MATERIALS PROVIDED below:

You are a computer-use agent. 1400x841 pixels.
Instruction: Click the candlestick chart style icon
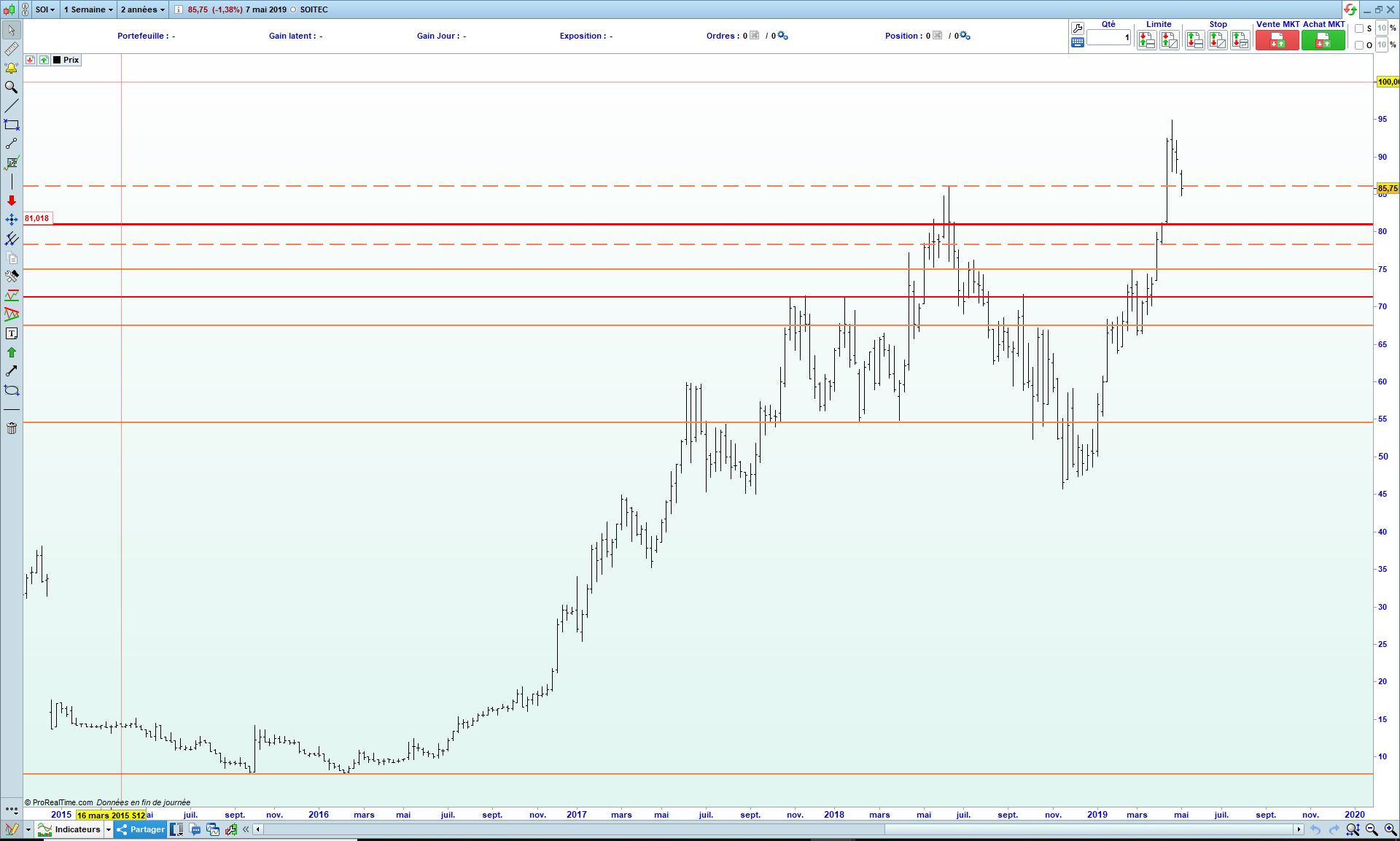pos(10,9)
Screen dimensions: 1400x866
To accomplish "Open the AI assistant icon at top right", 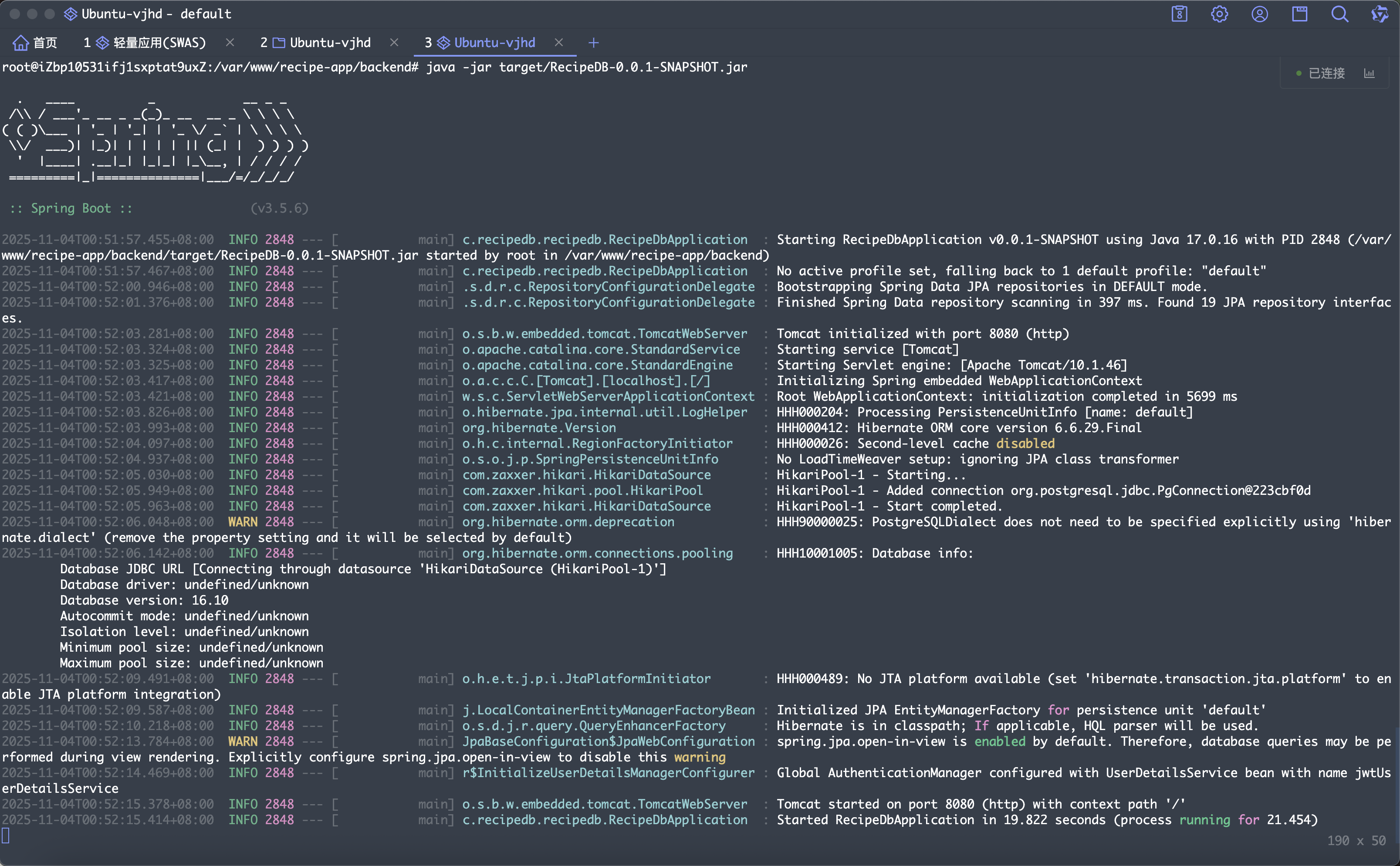I will click(1380, 14).
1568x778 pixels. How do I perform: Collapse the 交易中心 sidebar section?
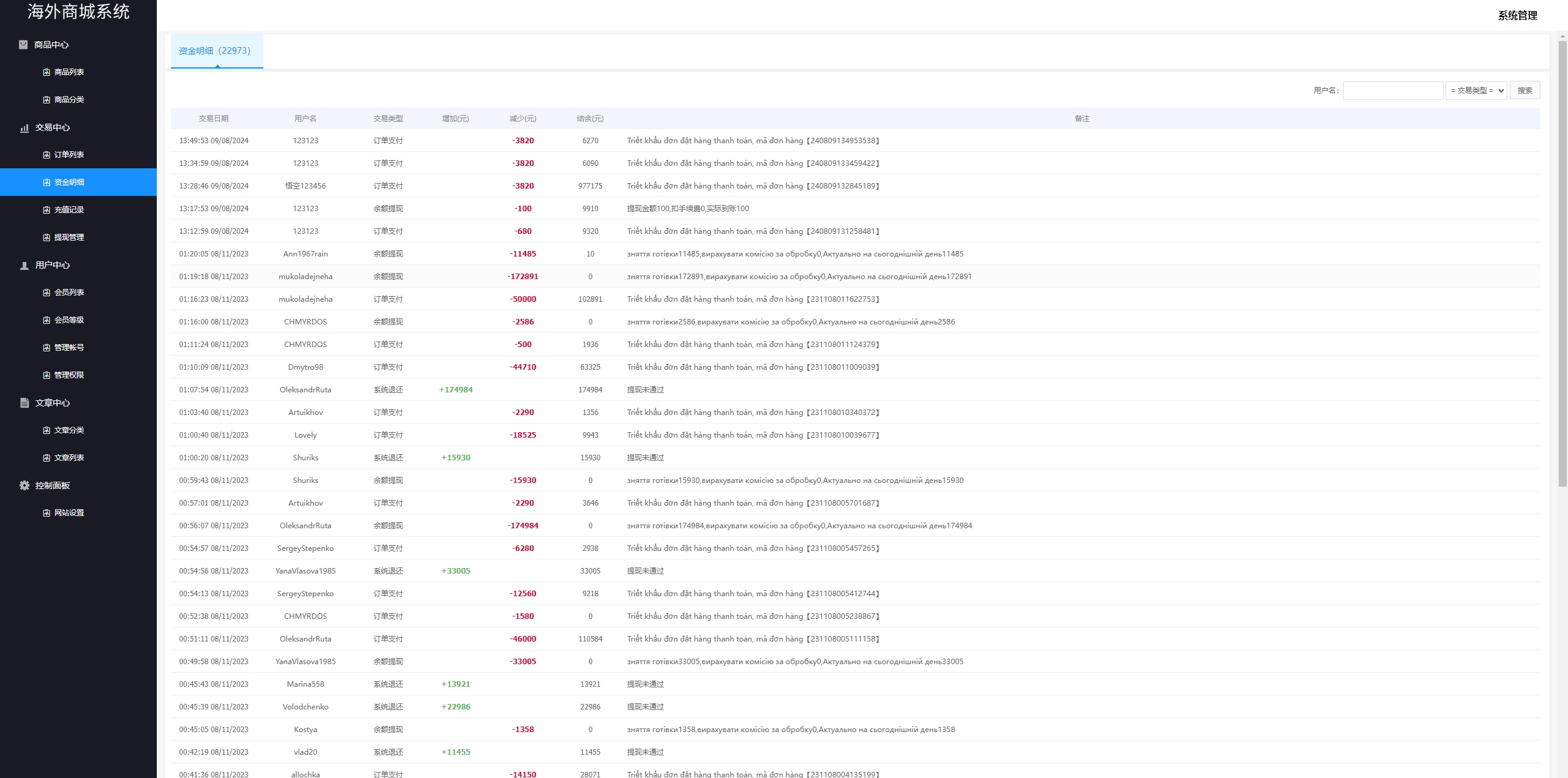point(53,128)
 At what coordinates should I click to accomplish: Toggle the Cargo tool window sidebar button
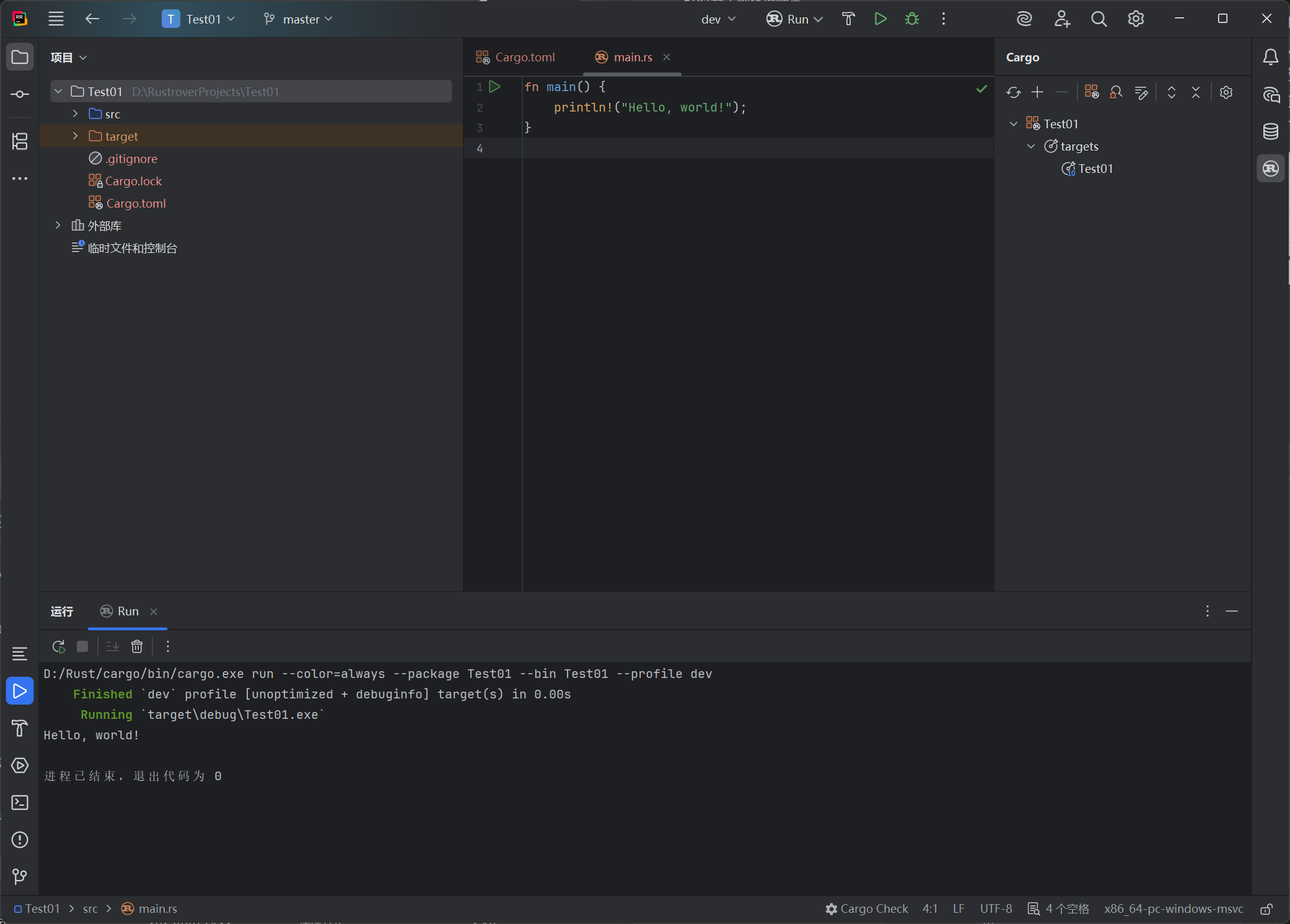coord(1271,169)
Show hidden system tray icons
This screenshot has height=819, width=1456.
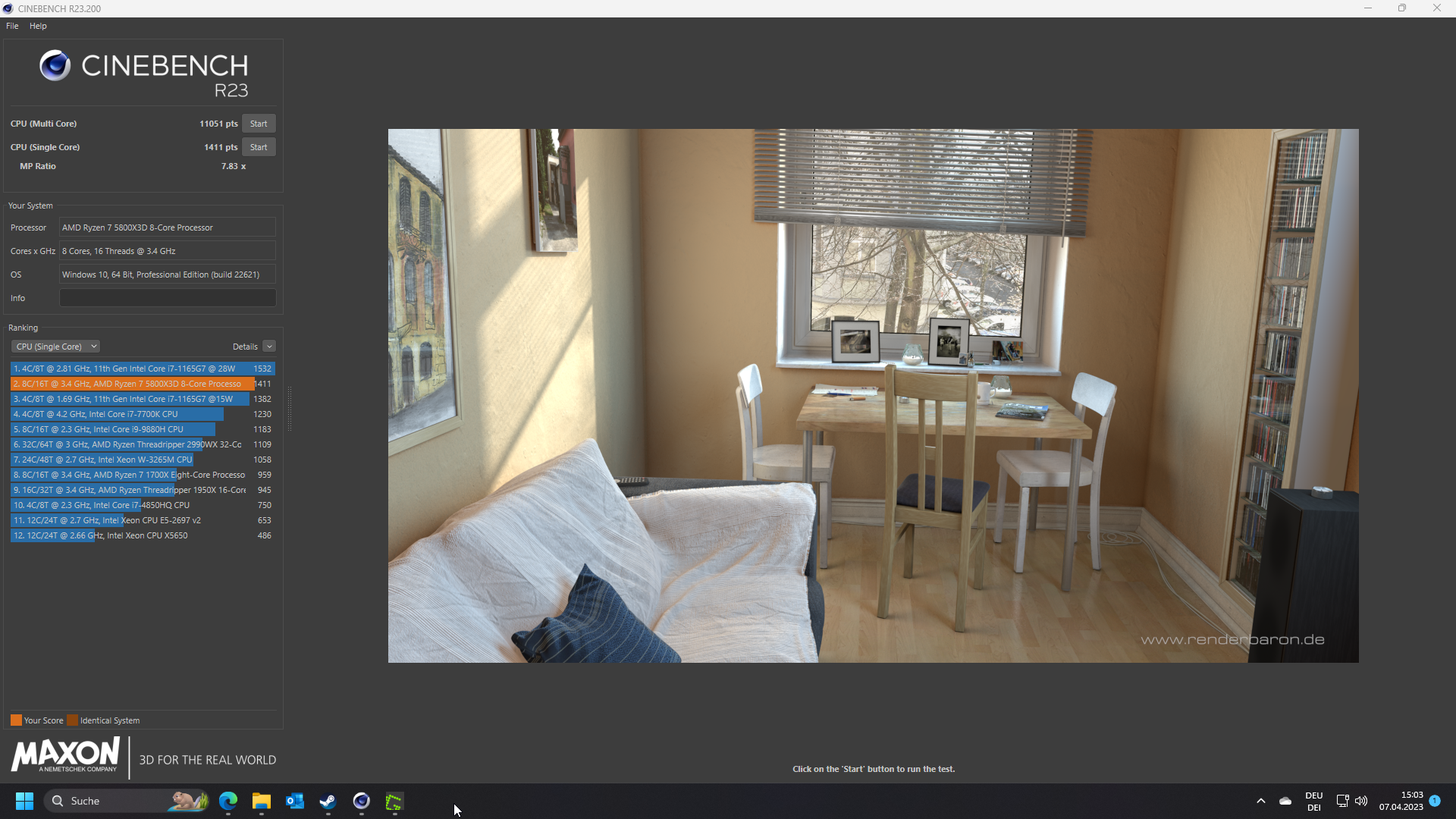tap(1260, 801)
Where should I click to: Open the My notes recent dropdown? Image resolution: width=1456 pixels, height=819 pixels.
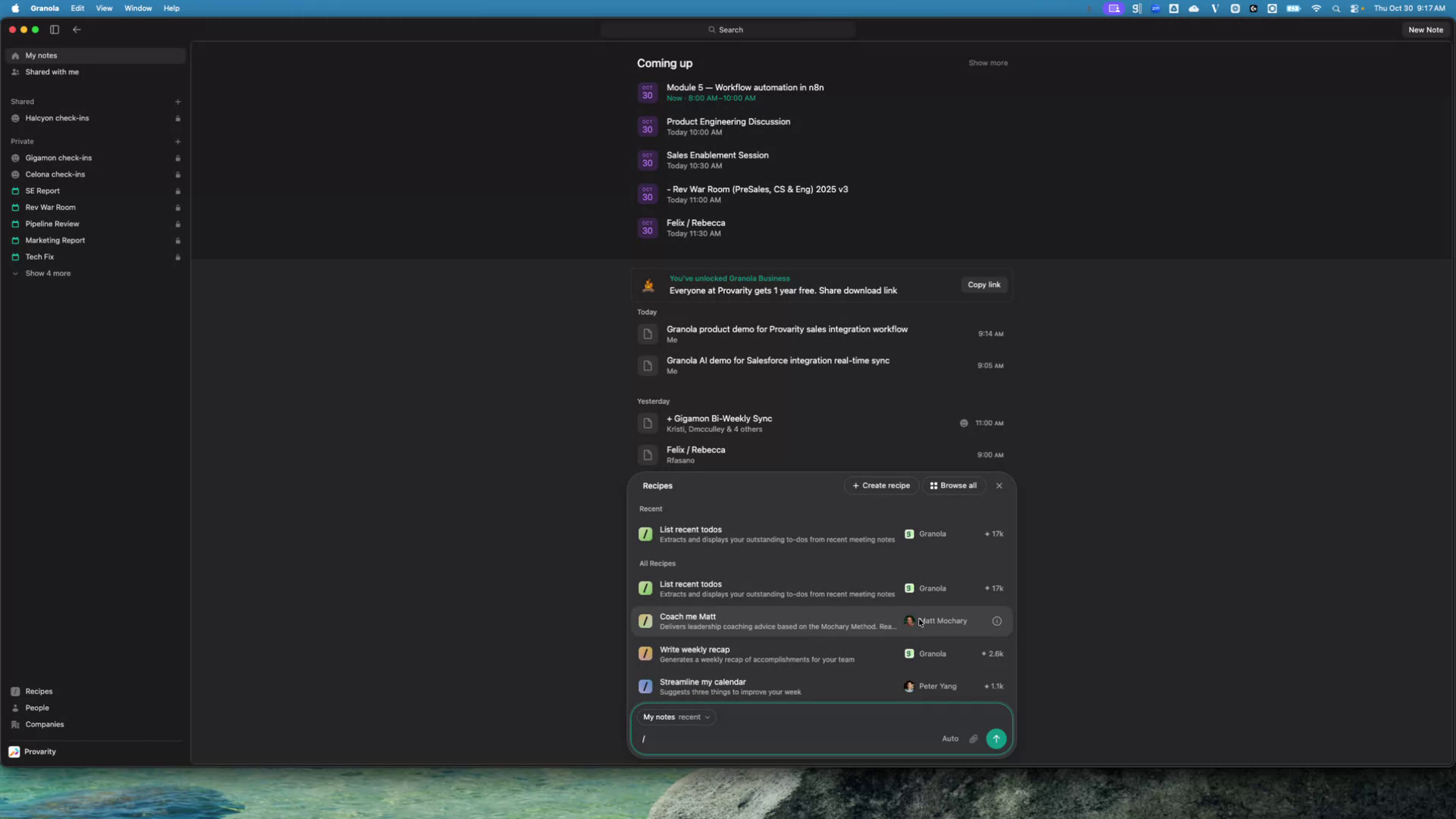(x=676, y=717)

End of MATERIALS PROVIDED.

* **WORK TO COMPLETE**
Please set down exactly the lines from the one holding "Where should I" through the last line of the entries, both ends included, and skip pictures.

* **SOLUTION**
Where should I click to: Open the My notes recent dropdown? Image resolution: width=1456 pixels, height=819 pixels.
(x=676, y=717)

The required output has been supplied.